Stipanovich, in an update to the pool's trustees on Oct. 15, said the pool has
no direct exposure to subprime mortgages and buys only asset-backed commercial
paper from 150-200 approved programs. He described negotiations with KKR
Atlantic, KKR Pacific and Ottimo Funding to extend the time of commercial paper
that couldn't be repaid.
On Nov. 1, the pool's third-quarter newsletter revealed the first sign of
potential losses to the pool's participants. It said that 3.4 percent of its
holdings, including Axon, Ottimo, KKR Atlantic and KKR Pacific, were downgraded
below the pool's acceptable risk levels. It also disclosed ownership of $440
million of Harrier Finance Funding, a second SIV. "No one can consistently
predict the future course of the financial markets and residential mortgage
default rates, but credit markets are showing some signs of gradually
recovering," the newsletter said. It omitted mention of the $650 million of the
downgraded Countrywide CDs.
Banks had written down more than $20 billion in subprime holdings by Nov. 1. In
October, Merrill Lynch had reported a loss of $2.24 billion, the largest in its
93-year history. On Oct. 30, Merrill ousted Stan O'Neal as its chief executive
officer.
The day after O'Neal was fired, Stipanovich was in New York, meeting
confidentially with Lehman Brothers. In a presentation at the Nov. 1 meeting,
Lehman Brothers included a graphic titled "Potential Opportunities to Explore."

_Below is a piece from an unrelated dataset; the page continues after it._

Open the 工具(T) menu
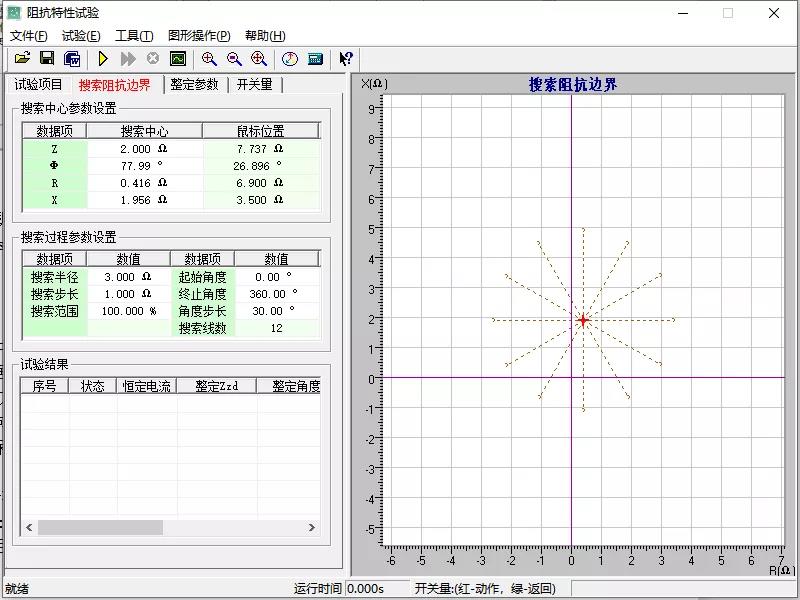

It suggested that Florida could buy more structured finance commercial paper
from Lehman Brothers for the state pension fund. "Florida is very well funded
relative to its peer group," the graphic said.
Back in Florida four days later, the State Board of Administration determined
that 7.2 percent or $3.6 billion of its then $50 billion of short-term
investments, which includes the investment pool, were on credit watch for
possible downgrades. In the first two weeks of November, local districts had
withdrawn $2 billion from the pool, records show.
On Nov. 12, Lehman executive Marty Klein sent Stipanovich an e-mail. "On behalf
of my colleagues at Lehman Brothers, I would like to thank you for your time at
our recent lunch," Klein wrote. "We'd like very much to continue to build our
relationship with the Florida State Board of Administration. Given our broad
capabilities, we think we can be helpful on several fronts."
On Nov. 14, the state board held a public meeting to discuss all of its
investments, including the pool for local districts and the pension fund. "The
SBA's bond and money market investments have maintained high overall credit
ratings," Stipanovich said. "The only disappointment that we've been dealing
with is the credit downgrades." He said the downgrades included 4.7 percent or
$2.28 billion of the board's total $50 billion of short-term debt holdings.
"Most importantly, I want to emphasize that no client has ever lost money in the
SBA's short-term fixed-income investment program, and we remain confident that
our portfolios in this program will meet their objectives," Stipanovich said. "I
feel very good about our situation."
Governor Crist offered reassuring words for Stipanovich. "It's always easier to
be a Monday morning quarterback," he said. "We all know that. But I just want to
thank you for your diligence and for your staff's work. We have confidence in
you. Sometimes these things do get blown out and sensationalized."
In the next two weeks, the credit downgrades and defaults of pool debt holdings
overtook the positive spin Stipanovich had given the governor and the pool's
trustees. Local agencies withdrew $10 billion more from the pool, until the
state froze the fund on Nov. 29. That's when Stipanovich officially turned in
his resignation. State officials selected BlackRock to manage the pool the next
day.
For those running the Florida pool, the best hope is that the audit committee
can sort out what went wrong and restore the fund's credibility and financial
stability. If the committee doesn't, the state might have no choice other than
shutting the pool down.
David Evans is a senior writer at Bloomberg News in Los Angeles.